Associada à questão da medição, surge a questão da comparação entre escolas organizada em tabelas de melhores e piores. Permitam-me a violência. Em 1986, Primo Levi escrevia em Os afogados e os Salvos “porque Auschwitz aconteceu pode voltar a acontecer”. A objetificação de outros seres humanos é uma possibilidade real e como Levi nos relembra, trazemo-la connosco, dentro de nós, em vez de ser o mal que precisamos de manter à distância. É neste contexto que os rankings das escolas, e dos próprios sistemas educativos, parecem veicular a ideia de que algumas escolas e, consequentemente, alguns alunos são melhores do que outros e que aqueles que não têm o mesmo desempenho que os do topo da tabela estão em falta, são menos capazes, estão a ficar para trás e a atrasar a sociedade. Para continuarmos audazes na reflexão: mesmo que tivesse um impacto negativo em certos resultados académicos, ou nos resultados quantitativos de alguns, não deveria a escola ser um local onde os estudantes pudessem conhecer outros estudantes que normalmente não conheceriam nas suas vidas? Não deveriam os projetos interculturais ser contabilizados nos rankings das escolas? Como é que a inclusão é contabilizada nos rankings escolares?

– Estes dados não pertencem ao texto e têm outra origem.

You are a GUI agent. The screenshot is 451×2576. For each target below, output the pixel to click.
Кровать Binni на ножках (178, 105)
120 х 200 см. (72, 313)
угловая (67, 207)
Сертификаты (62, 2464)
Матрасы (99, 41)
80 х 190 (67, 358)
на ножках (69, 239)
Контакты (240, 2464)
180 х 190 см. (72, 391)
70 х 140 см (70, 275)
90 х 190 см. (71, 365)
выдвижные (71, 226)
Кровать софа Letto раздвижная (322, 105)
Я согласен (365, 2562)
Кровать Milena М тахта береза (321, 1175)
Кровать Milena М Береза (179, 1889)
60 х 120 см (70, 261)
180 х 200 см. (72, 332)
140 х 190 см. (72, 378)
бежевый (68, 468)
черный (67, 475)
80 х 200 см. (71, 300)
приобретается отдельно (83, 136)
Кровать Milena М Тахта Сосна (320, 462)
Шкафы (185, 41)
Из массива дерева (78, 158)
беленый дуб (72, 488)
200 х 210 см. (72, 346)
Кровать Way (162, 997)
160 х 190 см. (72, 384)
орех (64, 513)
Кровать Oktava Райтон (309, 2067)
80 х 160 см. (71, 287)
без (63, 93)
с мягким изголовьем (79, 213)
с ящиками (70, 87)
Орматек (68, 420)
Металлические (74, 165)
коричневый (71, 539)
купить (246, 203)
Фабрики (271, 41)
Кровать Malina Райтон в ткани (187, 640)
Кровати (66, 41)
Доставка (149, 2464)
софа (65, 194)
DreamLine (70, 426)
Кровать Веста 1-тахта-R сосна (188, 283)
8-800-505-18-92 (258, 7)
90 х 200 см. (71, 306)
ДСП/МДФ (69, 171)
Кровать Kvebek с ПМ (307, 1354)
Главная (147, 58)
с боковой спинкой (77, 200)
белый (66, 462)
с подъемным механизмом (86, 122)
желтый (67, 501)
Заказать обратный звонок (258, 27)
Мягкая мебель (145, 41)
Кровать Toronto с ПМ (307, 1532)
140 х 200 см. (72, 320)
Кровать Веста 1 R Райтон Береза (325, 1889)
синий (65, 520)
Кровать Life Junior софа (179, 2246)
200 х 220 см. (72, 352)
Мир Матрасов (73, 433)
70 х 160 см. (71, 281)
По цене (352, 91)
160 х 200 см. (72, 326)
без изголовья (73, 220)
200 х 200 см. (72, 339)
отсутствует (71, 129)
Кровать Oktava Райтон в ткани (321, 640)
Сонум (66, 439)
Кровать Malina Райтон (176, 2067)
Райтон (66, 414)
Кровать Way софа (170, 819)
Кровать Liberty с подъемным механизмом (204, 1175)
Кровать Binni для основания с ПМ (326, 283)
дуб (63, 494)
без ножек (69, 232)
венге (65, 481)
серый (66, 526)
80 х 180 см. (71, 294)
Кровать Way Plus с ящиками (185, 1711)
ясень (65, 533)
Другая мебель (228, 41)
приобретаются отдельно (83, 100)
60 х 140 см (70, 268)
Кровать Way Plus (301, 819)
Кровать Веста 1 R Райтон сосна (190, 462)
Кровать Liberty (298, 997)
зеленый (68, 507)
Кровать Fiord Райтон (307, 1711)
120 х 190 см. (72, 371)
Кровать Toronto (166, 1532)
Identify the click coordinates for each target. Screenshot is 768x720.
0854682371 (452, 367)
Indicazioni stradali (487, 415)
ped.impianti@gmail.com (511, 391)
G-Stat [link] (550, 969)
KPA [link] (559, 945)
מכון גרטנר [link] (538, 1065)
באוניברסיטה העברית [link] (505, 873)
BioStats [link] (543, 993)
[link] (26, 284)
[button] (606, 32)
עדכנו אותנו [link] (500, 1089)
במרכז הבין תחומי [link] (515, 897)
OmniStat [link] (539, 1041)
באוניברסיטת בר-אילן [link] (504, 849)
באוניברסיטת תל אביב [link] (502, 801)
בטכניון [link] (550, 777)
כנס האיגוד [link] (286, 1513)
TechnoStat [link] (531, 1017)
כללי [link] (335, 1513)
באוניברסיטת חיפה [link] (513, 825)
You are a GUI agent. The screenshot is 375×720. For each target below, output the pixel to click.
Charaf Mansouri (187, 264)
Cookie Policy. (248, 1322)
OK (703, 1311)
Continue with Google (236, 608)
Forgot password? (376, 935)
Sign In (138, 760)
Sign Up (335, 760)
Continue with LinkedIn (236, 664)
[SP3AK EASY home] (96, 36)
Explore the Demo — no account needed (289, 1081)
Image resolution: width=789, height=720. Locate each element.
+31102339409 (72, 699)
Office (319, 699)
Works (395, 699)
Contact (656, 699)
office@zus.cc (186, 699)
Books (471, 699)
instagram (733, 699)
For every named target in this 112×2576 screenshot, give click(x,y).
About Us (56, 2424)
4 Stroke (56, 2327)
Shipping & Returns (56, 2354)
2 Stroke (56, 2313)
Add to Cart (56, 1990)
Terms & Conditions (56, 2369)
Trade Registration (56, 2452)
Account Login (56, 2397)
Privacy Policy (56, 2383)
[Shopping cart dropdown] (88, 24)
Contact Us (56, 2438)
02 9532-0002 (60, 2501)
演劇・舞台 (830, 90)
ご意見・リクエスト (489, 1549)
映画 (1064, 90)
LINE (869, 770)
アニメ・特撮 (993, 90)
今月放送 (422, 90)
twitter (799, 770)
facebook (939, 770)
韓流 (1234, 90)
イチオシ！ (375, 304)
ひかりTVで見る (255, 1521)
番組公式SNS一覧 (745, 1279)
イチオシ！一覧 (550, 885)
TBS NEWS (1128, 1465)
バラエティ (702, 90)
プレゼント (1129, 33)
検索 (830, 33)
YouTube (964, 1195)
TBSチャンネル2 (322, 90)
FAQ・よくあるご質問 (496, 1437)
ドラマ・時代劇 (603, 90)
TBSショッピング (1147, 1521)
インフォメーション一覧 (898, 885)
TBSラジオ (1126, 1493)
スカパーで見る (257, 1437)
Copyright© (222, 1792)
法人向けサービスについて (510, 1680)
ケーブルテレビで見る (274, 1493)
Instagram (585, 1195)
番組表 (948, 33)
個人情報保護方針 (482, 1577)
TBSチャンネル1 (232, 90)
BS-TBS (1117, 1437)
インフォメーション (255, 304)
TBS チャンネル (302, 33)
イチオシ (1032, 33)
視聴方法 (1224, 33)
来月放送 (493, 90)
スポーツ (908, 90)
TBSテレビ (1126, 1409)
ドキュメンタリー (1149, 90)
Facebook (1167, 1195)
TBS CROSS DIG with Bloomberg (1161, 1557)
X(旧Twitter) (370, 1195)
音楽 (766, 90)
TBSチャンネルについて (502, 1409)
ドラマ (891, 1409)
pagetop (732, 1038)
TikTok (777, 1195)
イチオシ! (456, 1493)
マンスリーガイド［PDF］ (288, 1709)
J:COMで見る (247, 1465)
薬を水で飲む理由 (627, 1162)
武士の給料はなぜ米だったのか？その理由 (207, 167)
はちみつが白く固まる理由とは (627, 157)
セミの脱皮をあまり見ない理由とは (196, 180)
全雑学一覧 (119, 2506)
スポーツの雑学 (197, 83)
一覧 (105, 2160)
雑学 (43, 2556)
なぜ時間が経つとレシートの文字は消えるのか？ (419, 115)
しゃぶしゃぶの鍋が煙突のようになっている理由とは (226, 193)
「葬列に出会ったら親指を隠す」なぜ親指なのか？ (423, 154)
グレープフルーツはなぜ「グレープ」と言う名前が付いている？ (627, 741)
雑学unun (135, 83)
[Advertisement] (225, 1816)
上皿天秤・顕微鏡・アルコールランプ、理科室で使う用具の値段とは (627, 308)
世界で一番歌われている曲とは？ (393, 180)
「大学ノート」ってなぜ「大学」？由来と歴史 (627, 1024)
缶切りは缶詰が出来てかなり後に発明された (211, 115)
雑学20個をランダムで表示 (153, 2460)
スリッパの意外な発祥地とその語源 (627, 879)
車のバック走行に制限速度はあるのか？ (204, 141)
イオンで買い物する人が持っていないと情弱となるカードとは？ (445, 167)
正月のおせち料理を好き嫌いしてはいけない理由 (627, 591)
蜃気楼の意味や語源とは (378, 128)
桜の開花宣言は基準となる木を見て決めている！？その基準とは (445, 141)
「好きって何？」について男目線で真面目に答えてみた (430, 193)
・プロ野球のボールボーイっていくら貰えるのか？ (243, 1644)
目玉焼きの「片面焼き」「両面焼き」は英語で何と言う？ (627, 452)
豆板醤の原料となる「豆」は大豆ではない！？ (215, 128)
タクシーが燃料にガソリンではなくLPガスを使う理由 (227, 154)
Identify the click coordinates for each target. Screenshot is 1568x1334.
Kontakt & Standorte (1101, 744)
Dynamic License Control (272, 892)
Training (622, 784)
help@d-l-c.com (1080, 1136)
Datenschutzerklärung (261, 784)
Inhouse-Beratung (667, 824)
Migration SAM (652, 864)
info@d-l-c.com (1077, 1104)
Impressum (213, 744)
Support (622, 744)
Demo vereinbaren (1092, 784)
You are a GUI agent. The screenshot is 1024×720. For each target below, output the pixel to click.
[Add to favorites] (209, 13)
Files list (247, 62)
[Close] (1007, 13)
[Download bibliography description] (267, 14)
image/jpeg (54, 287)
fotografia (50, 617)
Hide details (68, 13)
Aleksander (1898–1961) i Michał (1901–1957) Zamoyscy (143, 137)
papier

“A grande questão é se estamos a medir o que valorizamos na educação, ou seja, se procuramos monitorizar se a educação está de facto a fazer o que desejamos e esperamos dela ou, como Gert Biesta nos alerta, estamos a criar uma situação em que passamos a valorizar o que está a ser medido?”

Por fim, para terminar o início do nosso diálogo, valorizamos o que medimos ou medimos o que valorizamos? O argumento que temos tentado desenvolver não é um argumento contra a avaliação externa das escolas. No nosso entendimento, esta avaliação é fundamental para a regulação do trabalho que se desenvolve. Contudo, existem questões pertinentes sobre o que se mede, como se mede e para que se mede. A grande questão é se estamos a medir o que valorizamos na educação, ou seja, se procuramos monitorizar se a educação está de facto a fazer o que desejamos e esperamos dela ou, como Gert Biesta nos alerta, estamos a criar uma situação em que passamos a valorizar o que está a ser medido?

Se nos socorrermos de Kant, existe um imperativo categórico de uma escola numa sociedade democrática: educar todas as crianças para que possam ocupar o seu lugar na vida em democracia. Assim, reconhecendo este objetivo universal partilhado, a escola define-se como um espaço público e não como um espaço privado. Por outras palavras, todos somos todas as 635 escolas que aparecem nos rankings de 2022 (mesmo que não ordenadas por terem menos de 62 provas). Será que os rankings escolares promovem a sociedade de que precisamos?

Como Oscar Wild nos diz em Lady Windemere’s Fan, comédia de quatro atos sobre as boas maneiras para viver em Londres: nem tudo o que é de valor pode ou deve ser medido, pois, conhecer o preço de algo é muito diferente de saber o seu valor.